**Exercise passage**

───

Even up to and during their arrival in America there were things to get used to. As one delicately puts it, the Hmong are of "short stature", so America is commonly described as the "land of giants". Most Hmong had never seen snow before, or black people, whom some believed to be cannibalistic. (Others believed that all Americans ate people.) The Hmong are polygamous; indeed, it is common among them to kidnap a wife-to-be. Needless to say, in America such practices are not only frowned upon but illegal. Some well-intentioned but ignorant American sponsors fed their Hmong friends peanut butter and jelly sandwiches until the Hmong informed them about their diet. Hmong do not hug. Americans hug. One of the more interesting differences is that, according to one Hmong, the English language has too many synonyms. But then, according to Sucheng, the Hmong language didn't even have a written script until the 1950s.

And can you guess who devised one? Why, the Christian missionaries, so that the Hmong could read the Bible and be converted. And many of them were: several of Sucheng's subjects thank Jesus Christ for saving their skins. Of course like many Asian converts to Christianity, the Hmong have not thereby abandoned all of their other religious beliefs, as a Westerner might. These include the beliefs that everyone has three souls and that there are four levels of spirits or gods. Not that the missionaries were purists either. One Hmong recounts how a missionary told him that "the only way to break the curse upon our clan was to become Christians." So they did.

One of the most charming aspects of Hmong culture is its courtship rituals. Dating is unheard of, but so for the most part are arranged marriages. One common way for Hmong to hook up involves boys and girls lining up in two opposite rows and then tossing small balls back and forth to their would-be lovers. (A friend of mine lived in a Hmong village in Thailand for some time and was able to see this firsthand. "Amazing," was his assessment.) If a boy likes a girl, he may disguise himself and try to speak with her from outside her house at night, but she is not allowed to come to the door. And marriage, as said before, sometimes involves a boy and his friends running off with the girl of his dreams until something more formal -- usually involving a dowry -- can be arranged. Divorce is rare. Big families, on the other hand, if the Hmong in this book are any indication, are common, with one obviously hearty woman having ten kids. (Some of the photos of the families are evidence of the American Miracle-Gro diet, with the young Hmong men towering over their almost ovoid parents.)

───

**Information shown**
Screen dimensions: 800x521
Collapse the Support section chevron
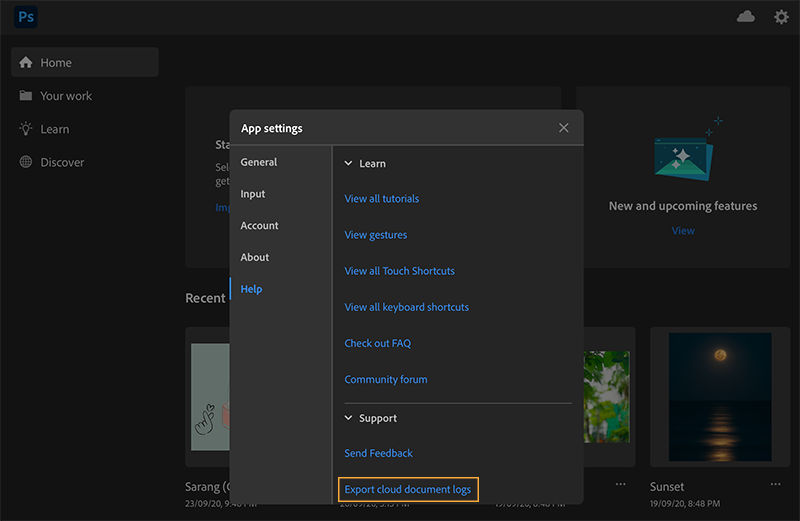coord(349,418)
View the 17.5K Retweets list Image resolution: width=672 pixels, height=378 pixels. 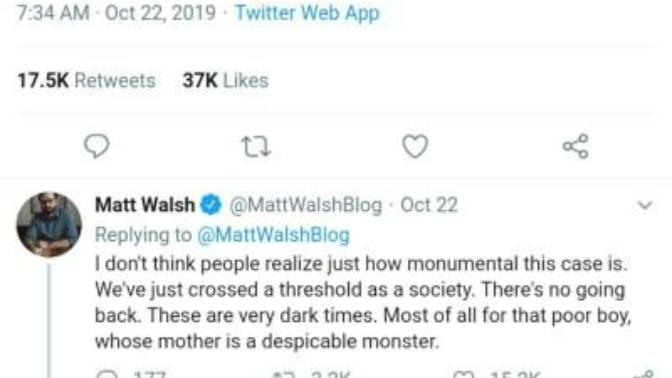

───

**Prompt**
Retype the part of the passage on the Hmong in America between "And can you" and "So they did.", inclusive. The lines have no connection to the passage on the Hmong in America.

**Response**
And can you guess who devised one? Why, the Christian missionaries, so that the Hmong could read the Bible and be converted. And many of them were: several of Sucheng's subjects thank Jesus Christ for saving their skins. Of course like many Asian converts to Christianity, the Hmong have not thereby abandoned all of their other religious beliefs, as a Westerner might. These include the beliefs that everyone has three souls and that there are four levels of spirits or gods. Not that the missionaries were purists either. One Hmong recounts how a missionary told him that "the only way to break the curse upon our clan was to become Christians." So they did.